Indian Stock Market Faces a $1 Trillion Wipeout
In a dramatic turn of events, the Indian stock market has seen over $1 trillion erased from its value in just four months. This significant downturn has not only impacted local investors but also reduced India's share in the global market capitalization from over 4% to nearly 3%.

Understanding the Prolonged Downturn
The current market correction, marked by a 16% decline from its peak, is notably longer than typical adjustments, lasting over 165 days. Unlike previous downturns triggered by global crises, this one stems from domestic challenges such as poor corporate performance and continuous Foreign Institutional Investor withdrawals.

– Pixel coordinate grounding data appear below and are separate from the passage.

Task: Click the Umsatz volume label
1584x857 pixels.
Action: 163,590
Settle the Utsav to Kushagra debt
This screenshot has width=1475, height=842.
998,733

Corporate Performance and Economic Challenges
Despite the downturn, BSE100 companies have shown resilience with a 9% increase in revenues and a 32% growth in net profit during 2024, compared to the previous year. However, the slowdown in consumption and key industries like oil, gas, and steel has hurt value growth.
Future Outlook: A Silver Lining?
Morgan Stanley remains optimistic, maintaining a year-end Sensex projection of 105,000 points by December 2025. The firm highlights India's improving earnings growth and advantageous position in global trade disputes as key factors for potential recovery.
Global Market Turmoil: A Wider Perspective
The Indian stock market's decline is part of a broader global trend, with US equities also experiencing significant losses. Economic uncertainties and trade disputes have led to a $4 trillion decline in US market capitalization, with the technology sector hit hardest.